BEGIN SOURCE TEXT

Data Visualization First Steps Data Visualization Use-Cases
Transcript from the "Data Visualization Use-Cases" Lesson
>> So, okay, data visualization is what we are here to talk about, but why? What are we even talking about? What is data viz and why should we as software developers even care about it in the first place? Well, we've heard a couple of reasons already so far.
[00:00:15] But, let's go through and take a look at a few ways we can understand data viz and how it relates to our day to day in the world of software development. So, one way we could characterize data visualization is as the process of translating data to graphical representation.
[00:00:38] Not only is that kind of a yawn inducing definition, but it also doesn't really tell us a lot about what the interesting value of data viz is. So okay, yes, we have some data and we want a graphical representation of it but why does that matter? Why isn't it easier to just look at the data itself instead of looking at a graphical representation of it?
[00:01:02] Well, one reason is because our bosses ask us to build data visualizations so that we can put together things like dashboards or insight charts in the web apps that we're being tasked with building in our day to day work. So one thing we could say is that, well as front end developers, we often have to put visualizations into the sites that we're building.

END SOURCE TEXT

Continue the data visualization lesson transcript above from where it stops.

BEGIN EXCERPTED RECORDS

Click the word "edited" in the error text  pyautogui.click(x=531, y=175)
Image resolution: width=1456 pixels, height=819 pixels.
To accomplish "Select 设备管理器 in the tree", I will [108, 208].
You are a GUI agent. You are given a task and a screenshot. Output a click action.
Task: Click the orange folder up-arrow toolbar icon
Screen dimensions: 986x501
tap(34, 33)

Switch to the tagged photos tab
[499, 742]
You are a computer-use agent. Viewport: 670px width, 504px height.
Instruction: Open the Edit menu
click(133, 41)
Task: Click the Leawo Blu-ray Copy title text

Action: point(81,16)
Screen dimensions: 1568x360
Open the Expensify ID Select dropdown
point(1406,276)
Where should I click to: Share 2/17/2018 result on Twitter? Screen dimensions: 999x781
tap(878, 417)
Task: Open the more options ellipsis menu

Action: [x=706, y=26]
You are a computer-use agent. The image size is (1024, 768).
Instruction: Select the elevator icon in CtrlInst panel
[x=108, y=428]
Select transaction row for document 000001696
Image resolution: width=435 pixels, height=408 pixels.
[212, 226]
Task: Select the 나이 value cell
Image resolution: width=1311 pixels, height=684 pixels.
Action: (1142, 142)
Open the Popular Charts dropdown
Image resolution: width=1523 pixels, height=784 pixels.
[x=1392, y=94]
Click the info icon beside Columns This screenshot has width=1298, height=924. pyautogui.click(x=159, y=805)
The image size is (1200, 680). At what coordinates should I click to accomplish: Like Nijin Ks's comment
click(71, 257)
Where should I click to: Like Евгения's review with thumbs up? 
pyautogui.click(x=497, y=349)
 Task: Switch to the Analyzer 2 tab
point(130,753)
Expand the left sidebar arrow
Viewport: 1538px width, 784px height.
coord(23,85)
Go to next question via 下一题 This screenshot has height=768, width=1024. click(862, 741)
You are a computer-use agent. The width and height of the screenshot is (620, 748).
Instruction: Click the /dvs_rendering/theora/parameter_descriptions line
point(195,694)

END EXCERPTED RECORDS

ANSWER BELOW –
[00:01:25] Whether it be for internal tooling to kind of understand our systems better, or whether it be because the app that we're building wants to expose some kind of information to users about the data that they care about. And so that means that it is also, as we said before a very relevant skill especially in the front end world but I would say for software developers in general, it is a really nice addition to have on your resume because it pops up in, sometimes it is an entire job, right?
[00:02:00] Of being a data visualization developer. But sometimes, even if you're doing front end or full stack development, and most of the time you are building those apps. And take a look at a few ways we can understand data viz and how it relates to our day to day.
[00:02:16] Got it. And that's because the reason that we care about making these graphical representations of data, is that by visualizing data, we, human creatures with are very visual perception are more quickly and accurately able to discover meaning and patterns in that data. Than if we were just looking at rows and rows of numbers.
[00:02:41] And so this means that data visualization essentially lets us more easily and more quickly discover meanings and patterns And then give us the insights. So the answers to the questions that we have that will help us in our day to day, whether that's as developers and we're gonna to look at some of the questions that we can answer with data and data visualization being a very effective way to find those answers.
[00:03:08] But also, again for our users, right? If we're building apps and we want our users to be able to get insight into their own data or the things that they care about, using graphical representations of data is a really great way to quickly convey that meaning, that insight to the audience's that we're trying to help out.
[00:03:30] Okay, so let's take a look at an example here. We have data, we're swimming in it these days, right? It is just coming out our ears. We have so much of it, but finding meaning within it, that's the challenging part. So if we're looking at this data here, what do folks notice about this data?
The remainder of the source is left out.